*提取文本:*

1 音频采样率

音频采样设备每秒抽取音频样本的次数。

2 音频格式及量化精度(位宽)

每种音频格式有不同的量化精度(位宽),位数越多,表示值就越精确,声音表现自然就越精准。FFMpeg中音频格式有以下几种,每种格式有其占用的字节数信息:

enum AVSampleFormat {
        AV_SAMPLE_FMT_NONE = -1,
        AV_SAMPLE_FMT_U8,          ///< unsigned 8 bits
        AV_SAMPLE_FMT_S16,         ///< signed 16 bits
        AV_SAMPLE_FMT_S32,         ///< signed 32 bits
        AV_SAMPLE_FMT_FLT,         ///< float
        AV_SAMPLE_FMT_DBL,         ///< double

        AV_SAMPLE_FMT_U8P,         ///< unsigned 8 bits, planar
        AV_SAMPLE_FMT_S16P,        ///< signed 16 bits, planar
        AV_SAMPLE_FMT_S32P,        ///< signed 32 bits, planar
        AV_SAMPLE_FMT_FLTP,        ///< float, planar
        AV_SAMPLE_FMT_DBLP,        ///< double, planar
        AV_SAMPLE_FMT_S64,         ///< signed 64 bits
        AV_SAMPLE_FMT_S64P,        ///< signed 64 bits, planar

        AV_SAMPLE_FMT_NB           ///< Number of sample formats. DO NOT USE if linking dynamically
};

3 分片(plane)和打包(packed)

以双声道为例,带P(plane)的数据格式在存储时,其左声道和右声道的数据是分开存储的,左声道的数据存储在data[0],右声道的数据存储在data[1],每个声道的所占用的字节数为linesize[0]和linesize[1];

不带P(packed)的音频数据在存储时,是按照LRLRLR...的格式交替存储在data[0]中,linesize[0]表示总的数据量。

4 声道分布(channel_layout)

声道分布在FFmpeg\libavutil\channel_layout.h中有定义,一般来说主要有三种:
- AV_CH_LAYOUT_MONO : 单声道
- AV_CH_LAYOUT_STEREO : 双声道
- AV_CH_LAYOUT_SURROUND : 三声道

5 音频帧的数据量计算

一帧音频的数据量=channel数 * nb_samples样本数 * 每个样本占用的字节数

如果该音频帧是FLTP格式的PCM数据,包含1024个样本,双声道,那么该音频帧包含的音频数据量是210244=8192字节。

6 音频播放时间计算

以采样率44100Hz来计算,每秒44100个sample,而正常一帧为1024个sample,可知每帧播放时间/1024=1000ms/44100,得到每帧播放时间=1024*1000/44100=23.2ms。

7 音频重采样(resample),转换音频采样率

FFMpeg自带的resample例子:FFmpeg\doc\examples\resampling_audio.c,这里把最核心的resample代码贴一下,在工程中使用时,注意设置的各种参数,给定的输入数据都不能错。

int main(int argc, char **argv)
{
// 设置数据源src和dst声道布局
int64_t src_ch_layout = AV_CH_LAYOUT_STEREO, dst_ch_layout = AV_CH_LAYOUT_SURROUND;
// 设置src和dst采样率
int src_rate = 48000, dst_rate = 44100;
uint8_t **src_data = NULL, **dst_data = NULL;
int src_nb_channels = 0, dst_nb_channels = 0;
int src_linesize, dst_linesize;
int src_nb_samples = 1024, dst_nb_samples, max_dst_nb_samples;
// 设置src和dst音频格式
enum AVSampleFormat src_sample_fmt = AV_SAMPLE_FMT_DBL, dst_sample_fmt = AV_SAMPLE_FMT_S16;
const char *dst_filename = NULL;
FILE *dst_file;
int dst_bufsize;
const char *fmt;
// 重采样上下文,包含resample信息
struct SwrContext *swr_ctx;
double t;
int ret;
if (argc != 2) {
fprintf(stderr, "Usage: %s output_file\n"

(数据列表)
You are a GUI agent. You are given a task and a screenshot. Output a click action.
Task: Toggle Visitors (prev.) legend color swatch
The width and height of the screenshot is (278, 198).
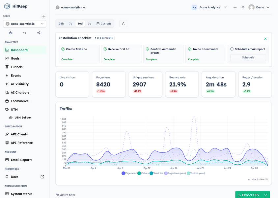[188, 173]
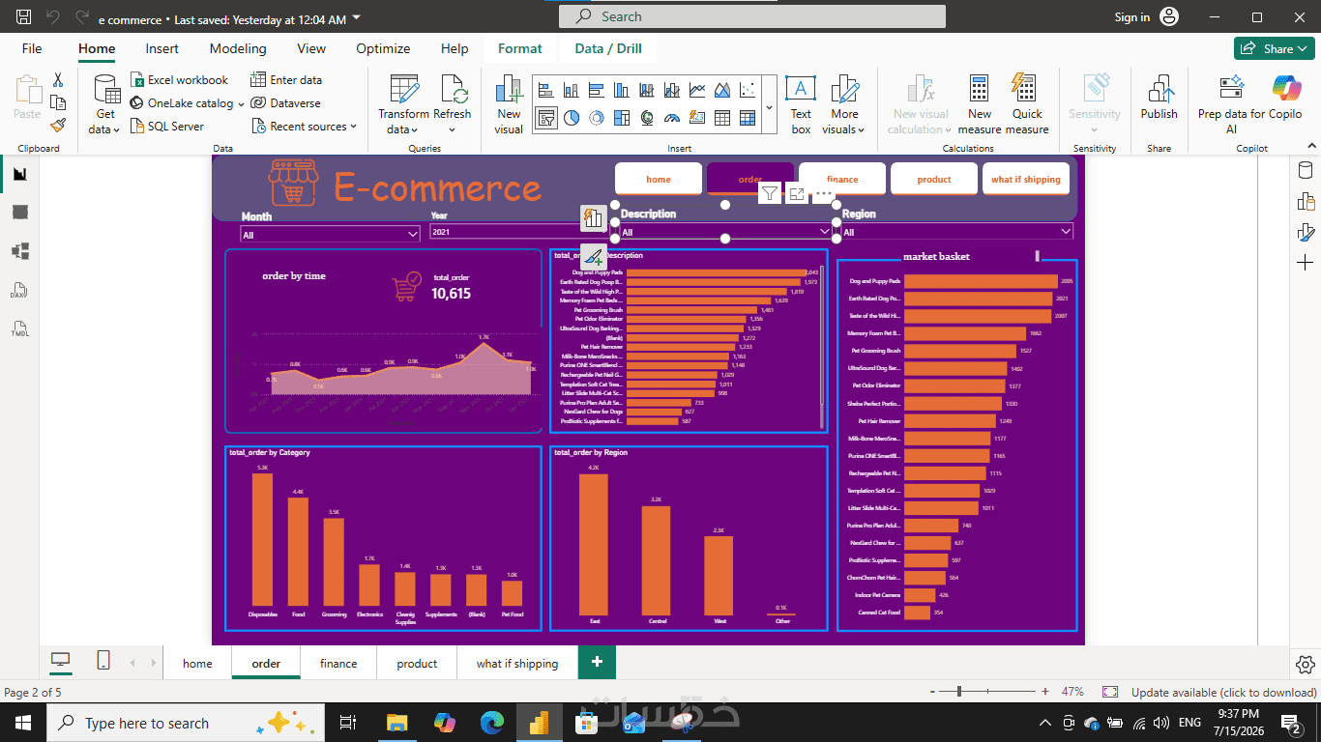Switch to mobile layout view
Screen dimensions: 1321x742
click(103, 661)
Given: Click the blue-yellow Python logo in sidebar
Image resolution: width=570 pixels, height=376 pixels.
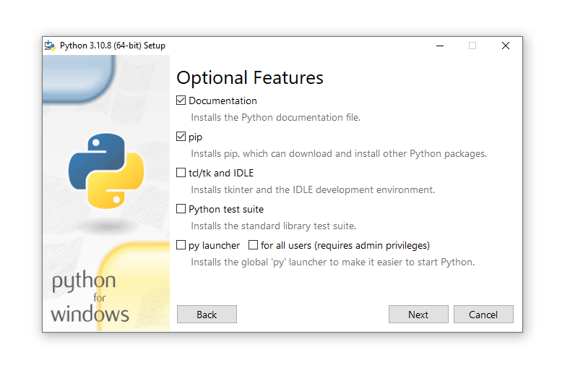Looking at the screenshot, I should pyautogui.click(x=105, y=170).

*任务要求:* 根据提取文本,用一到三句话说明在44100Hz采样率下,一帧音频的播放时间为何是23.2ms。

*任务答案:* 采样率44100Hz意味着每秒有44100个sample,而正常一帧为1024个sample。因此每帧播放时间/1024=1000ms/44100,得到每帧播放时间=1024*1000/44100=23.2ms。